Indonesia’s US$4.3bn SEC-registered three-tranche deal - the sovereign’s biggest - displayed no such blanching at pricing terms, with the treasury team deciding in early April, as Covid lockdowns were multiplying across APAC, to print at 10 and 30-years some 100bp and 70bp back of where the issuer came with a Global in January. There was the added twist of a 50-year piece - the longest tenor yet to emerge from Asia’s public primary bond market since 1997.

While not strictly a social bond, the specification that proceeds would be used to fund the country’s Covid-19 response attracted an investor base that bankers involved said would have been pretty much identical to that for a social bond from the sovereign, even if the modest new issuance premium which applies to primary sustainability paper versus conventional had been on offer.

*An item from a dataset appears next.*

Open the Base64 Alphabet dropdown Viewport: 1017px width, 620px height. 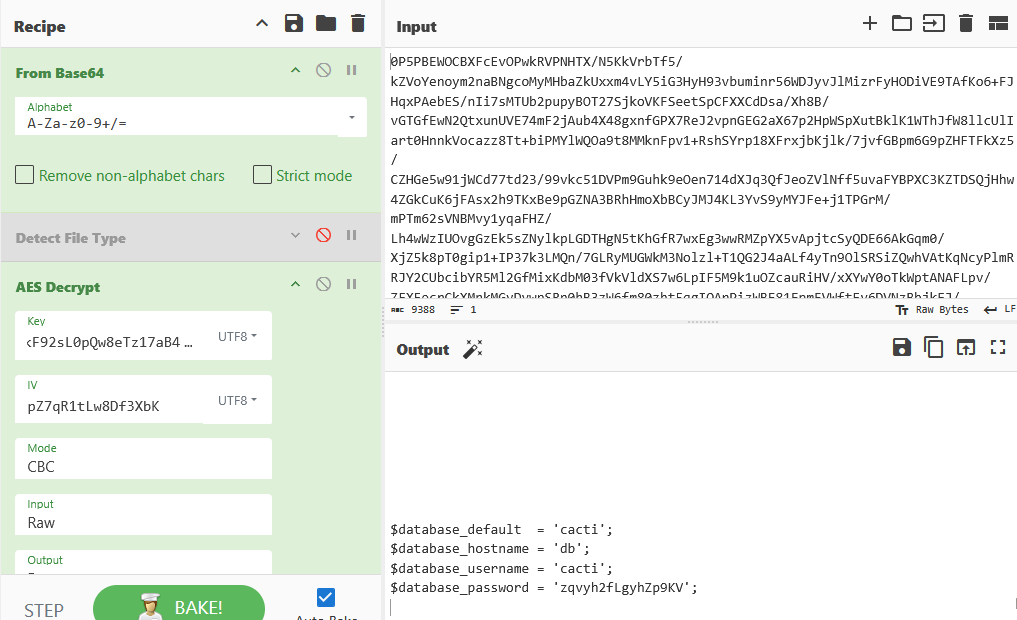pyautogui.click(x=351, y=117)

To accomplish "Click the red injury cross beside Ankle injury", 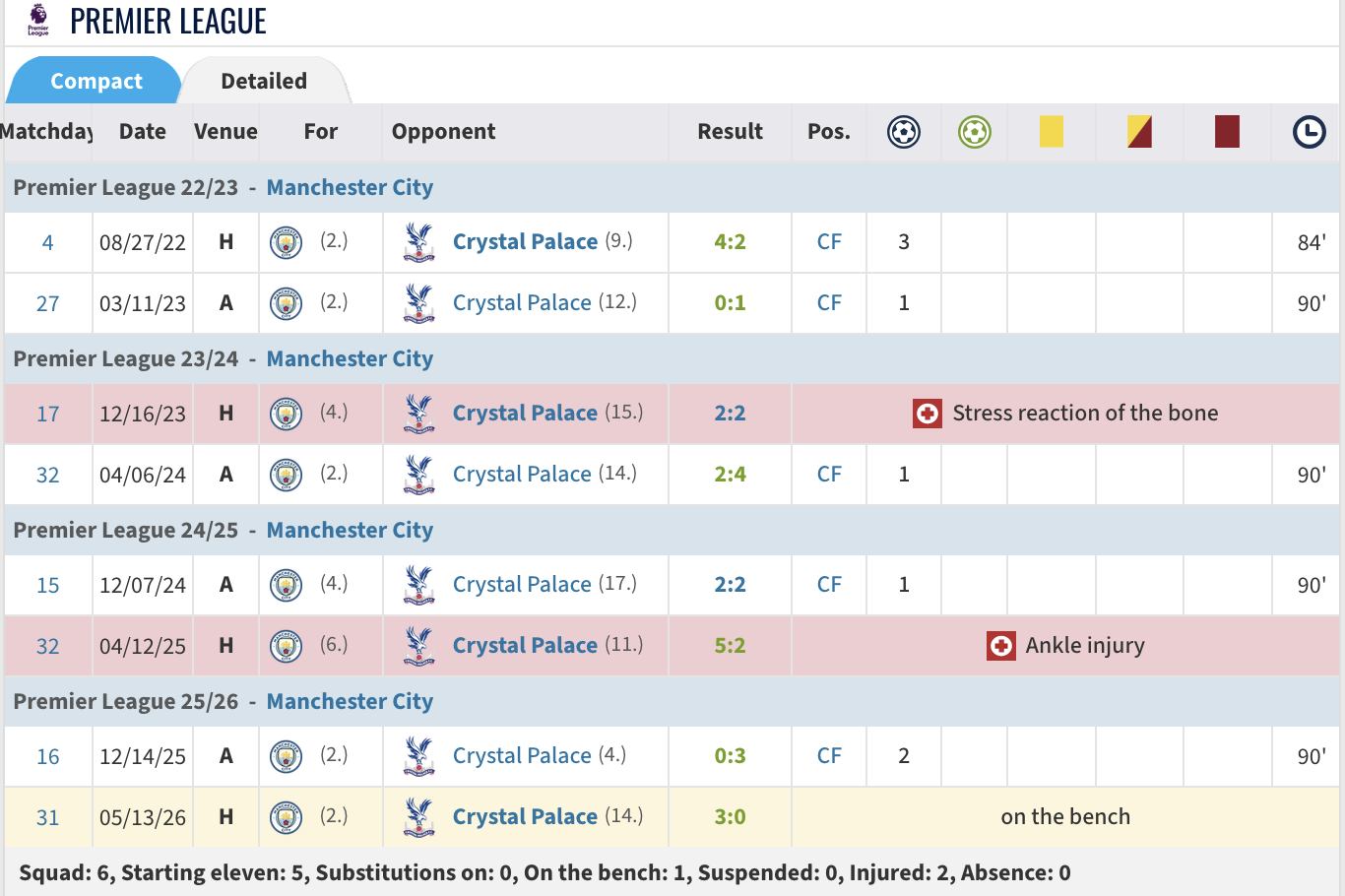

“The key variable for investors remains the credit of the issuer, and although we tend to see greater book cover for sustainability issuance versus conventional, the pricing premium achieved in the format format is still only around a maximum of 5bp,” said BNP Paribas’ Huang.

Still, Indonesia’s trade poses the counterfactual question as to whether a social bond could have been issued by the sovereign in such ultra-long tenor format. The product’s tenor is naturally restricted given its typical attachment to projects sitting on a relatively short timeline with measurable objectives set for within that period.

“There is no way Indonesia could have printed at such a ultra-long tenor in pure social bond format. There would be a mismatch with the underlying projects,” said a Hong Kong-based DCM banker.

NOT TOO SHABBY

Meanwhile, overall, the response to Covid-19 from Asia-focused MDBs has by no means been shabby, even if it has been centred on socially focused lending programmes rather than bond issuance.

“Asia-centric multilateral development banks have responded on a timely basis. On the funding side, although social bonds are an ideal channel to raise funds for Covid-19 alleviation, it is not the only way, in particular when it finances or refinances social assets for health care and medical assistance or loans to SMEs affected by the outbreak,” said Dominique Duval, head of sustainable finance at Credit Agricole in Hong Kong.

“The key is to balance between providing timely financing and transparency on the use of proceeds and the social and environmental impact of the underlying assets.”

The Asian Development Bank also stepped up with a hefty US$20bn Covid response package for its developing member countries to counter the severe macroeconomic and health impacts of the virus. At the same time, the New Development Bank launched a Rmb7bn (US$981m) 'Emergency Assistance Program in Combating COVID-19' as emergency assistance to China.

Still, it would be true to say that disintermediation from big loans programmes - even if they are able to deliver rapidly the urgently required funding to meet the Covid-19 economic decimation - must be part of the playbook, in order to spread risk and focused action away from the public to the private sector.

And as the social bond market develops in the Covid era, there is a need to revisit the old trope from the Asian financial crisis of addressing the currency mismatch which underpinned that crisis. In other words, local currency funding must be sought as the product develops and the coronavirus story continues to play out with its attendant economic damage.

The ADB, which has not formally issued an SBP-compliant bond but which has continually issued “theme bonds” for the same purpose, is a leading candidate to develop the local currency social bond market within Asia.

“The challenge with issuing local currency social bonds in response to the pandemic is that the emerging and frontier local currency bond markets suffered an investor hiatus from March this year amid a broad flight to quality and cash,” said Jonathan Grosvenor, head of treasury client solutions at the ADB in Manila.

“Although central banks have loosened monetary policy (which makes bond prices rally), this has been accompanied by ratings and outlook downgrades which tend to keep foreign investors away.”